The resulting y is also a Variable object, whose value can be extracted by accessing the array attribute:

>>> y.array
array([16.], dtype=float32)

Note

Variable has two attributes to represent the underlying array: array and data. There is no difference between the two; both refer to exactly the same object. However it is not recommended to use .data because it might be confused with numpy.ndarray.data attribute.

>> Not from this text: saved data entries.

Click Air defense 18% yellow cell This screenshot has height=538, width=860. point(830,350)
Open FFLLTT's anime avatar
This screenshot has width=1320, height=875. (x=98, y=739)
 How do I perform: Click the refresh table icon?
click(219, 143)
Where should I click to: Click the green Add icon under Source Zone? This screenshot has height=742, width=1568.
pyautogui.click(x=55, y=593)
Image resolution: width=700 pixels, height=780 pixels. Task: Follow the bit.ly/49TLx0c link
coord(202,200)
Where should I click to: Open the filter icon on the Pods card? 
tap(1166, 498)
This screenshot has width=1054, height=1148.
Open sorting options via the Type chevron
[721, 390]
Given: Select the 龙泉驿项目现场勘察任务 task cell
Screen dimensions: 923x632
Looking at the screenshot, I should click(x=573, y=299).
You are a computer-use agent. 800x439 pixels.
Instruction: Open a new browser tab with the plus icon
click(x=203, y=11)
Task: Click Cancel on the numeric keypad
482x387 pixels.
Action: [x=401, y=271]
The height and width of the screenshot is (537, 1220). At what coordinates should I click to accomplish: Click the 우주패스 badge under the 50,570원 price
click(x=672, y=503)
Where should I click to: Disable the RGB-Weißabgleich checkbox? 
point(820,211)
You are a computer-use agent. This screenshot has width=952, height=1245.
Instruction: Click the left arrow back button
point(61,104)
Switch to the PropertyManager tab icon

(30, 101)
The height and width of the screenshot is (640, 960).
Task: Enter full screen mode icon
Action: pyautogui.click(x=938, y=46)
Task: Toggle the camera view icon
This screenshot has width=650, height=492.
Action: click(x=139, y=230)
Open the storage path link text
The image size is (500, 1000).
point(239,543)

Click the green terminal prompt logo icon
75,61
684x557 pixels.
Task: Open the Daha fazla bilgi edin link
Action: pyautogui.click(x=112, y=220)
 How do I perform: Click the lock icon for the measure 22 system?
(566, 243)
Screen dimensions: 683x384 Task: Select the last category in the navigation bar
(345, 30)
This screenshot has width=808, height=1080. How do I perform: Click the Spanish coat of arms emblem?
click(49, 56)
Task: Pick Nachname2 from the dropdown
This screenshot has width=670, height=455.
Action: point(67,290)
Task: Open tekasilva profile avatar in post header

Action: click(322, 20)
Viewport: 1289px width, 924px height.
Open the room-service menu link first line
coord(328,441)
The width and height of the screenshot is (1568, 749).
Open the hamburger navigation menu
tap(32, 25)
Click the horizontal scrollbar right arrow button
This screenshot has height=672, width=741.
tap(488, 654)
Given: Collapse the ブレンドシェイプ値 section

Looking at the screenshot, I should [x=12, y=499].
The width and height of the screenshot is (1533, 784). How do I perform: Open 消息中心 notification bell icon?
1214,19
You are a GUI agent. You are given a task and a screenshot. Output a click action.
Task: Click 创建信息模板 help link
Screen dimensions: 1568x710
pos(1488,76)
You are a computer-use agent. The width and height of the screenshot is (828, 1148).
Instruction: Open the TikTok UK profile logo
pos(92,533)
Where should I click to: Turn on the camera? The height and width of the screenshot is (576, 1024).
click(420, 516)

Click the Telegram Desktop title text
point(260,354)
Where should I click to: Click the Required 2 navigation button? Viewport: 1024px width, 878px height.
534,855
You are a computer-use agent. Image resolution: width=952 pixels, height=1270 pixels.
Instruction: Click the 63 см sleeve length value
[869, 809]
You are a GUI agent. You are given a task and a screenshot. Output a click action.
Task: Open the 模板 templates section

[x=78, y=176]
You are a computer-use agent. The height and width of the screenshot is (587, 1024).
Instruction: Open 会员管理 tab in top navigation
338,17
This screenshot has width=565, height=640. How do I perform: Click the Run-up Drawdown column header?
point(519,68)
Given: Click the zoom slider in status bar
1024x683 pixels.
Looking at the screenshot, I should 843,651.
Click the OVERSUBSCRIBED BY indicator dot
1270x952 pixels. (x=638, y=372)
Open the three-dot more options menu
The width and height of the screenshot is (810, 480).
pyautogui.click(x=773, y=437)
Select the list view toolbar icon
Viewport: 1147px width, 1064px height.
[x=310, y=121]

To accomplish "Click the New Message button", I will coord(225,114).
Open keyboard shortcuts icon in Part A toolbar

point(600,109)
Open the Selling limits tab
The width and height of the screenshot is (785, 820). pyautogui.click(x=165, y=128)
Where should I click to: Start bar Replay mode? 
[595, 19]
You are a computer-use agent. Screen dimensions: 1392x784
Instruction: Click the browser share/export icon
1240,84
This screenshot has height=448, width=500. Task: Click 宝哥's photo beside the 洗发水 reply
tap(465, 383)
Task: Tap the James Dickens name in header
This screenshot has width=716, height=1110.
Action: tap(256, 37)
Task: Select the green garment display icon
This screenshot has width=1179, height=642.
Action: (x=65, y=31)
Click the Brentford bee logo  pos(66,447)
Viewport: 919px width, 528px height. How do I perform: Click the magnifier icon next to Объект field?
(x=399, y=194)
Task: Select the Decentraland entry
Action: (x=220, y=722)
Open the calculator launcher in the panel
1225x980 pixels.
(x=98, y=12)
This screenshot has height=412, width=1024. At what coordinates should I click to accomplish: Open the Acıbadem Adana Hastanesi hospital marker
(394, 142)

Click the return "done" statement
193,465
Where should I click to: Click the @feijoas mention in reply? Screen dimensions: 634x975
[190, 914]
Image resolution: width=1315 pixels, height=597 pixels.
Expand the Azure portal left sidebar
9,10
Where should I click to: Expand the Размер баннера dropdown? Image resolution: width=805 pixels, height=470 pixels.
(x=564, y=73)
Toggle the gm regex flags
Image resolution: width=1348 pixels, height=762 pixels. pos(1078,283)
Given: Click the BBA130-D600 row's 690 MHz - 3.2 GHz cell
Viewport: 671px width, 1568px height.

What y holds is not only the result value. It also holds the history of computation (or computational graph), which enables us to compute its derivative. This is done by calling its backward() method:

>>> y.backward()

This runs error backpropagation (a.k.a. backprop or reverse-mode automatic differentiation). Then, the gradient is computed and stored in the grad attribute of the input variable x:

>>> x.grad
array([8.], dtype=float32)

Also we can compute gradients of intermediate variables. Note that Chainer, by default, releases the gradient arrays of intermediate variables for memory efficiency. In order to preserve gradient information, pass the retain_grad argument to the backward method:

>>> z = 2*x
>>> y = x**2 - z + 1
>>> y.backward(retain_grad=True)
>>> z.grad
array([-1.], dtype=float32)

All these computations can be generalized to a multi-element array input. While single-element arrays are automatically initialized to [1], to start backward computation from a variable holding a multi-element array, we must set the initial error manually. This is done simply by setting the grad attribute of the output variable:

>>> x = Variable(np.array([[1, 2, 3], [4, 5, 6]], dtype=np.float32))
>>> y = x**2 - 2*x + 1
>>> y.grad = np.ones((2, 3), dtype=np.float32)
>>> y.backward()
>>> x.grad
array([[ 0.,  2.,  4.],
       [ 6.,  8., 10.]], dtype=float32)

Note

Many functions taking Variable object(s) are defined in the chainer.functions module. You can combine them to realize complicated functions with automatic backward computation.

Note

Instead of using backward(), you can also calculate gradients of any variables in a computational graph w.r.t. any other variables in the graph using the chainer.grad() function.

Higher-Order Derivatives

Variable also supports higher-order derivatives (a.k.a. double backpropagation).

Let’s see a simple example. First calculate the first-order derivative. Note that enable_double_backprop=True is passed to y.backward().

>>> x = chainer.Variable(np.array([[0, 2, 3], [4, 5, 6]], dtype=np.float32))
>>> y = x ** 3
>>> y.grad = np.ones((2, 3), dtype=np.float32)
>>> y.backward(enable_double_backprop=True)
>>> x.grad_var
variable([[  0.,  12.,  27.],
          [ 48.,  75., 108.]])
>>> assert x.grad_var.array is x.grad
>>> assert (x.grad == (3 * x**2).array).all()

chainer.Variable.grad_var is a Variable for chainer.Variable.grad (which is an ndarray). By passing enable_double_backprop=True to backward(), a computational graph for the backward calculation is recorded. So, you can start backpropagation from x.grad_var to calculate the second-order derivative.

>>> gx = x.grad_var
>>> x.cleargrad()
>>> gx.grad = np.ones((2, 3), dtype=np.float32)
>>> gx.backward()
>>> x.grad
array([[ 0., 12., 18.],
       [24., 30., 36.]], dtype=float32)
>>> assert (x.grad == (6 * x).array).all()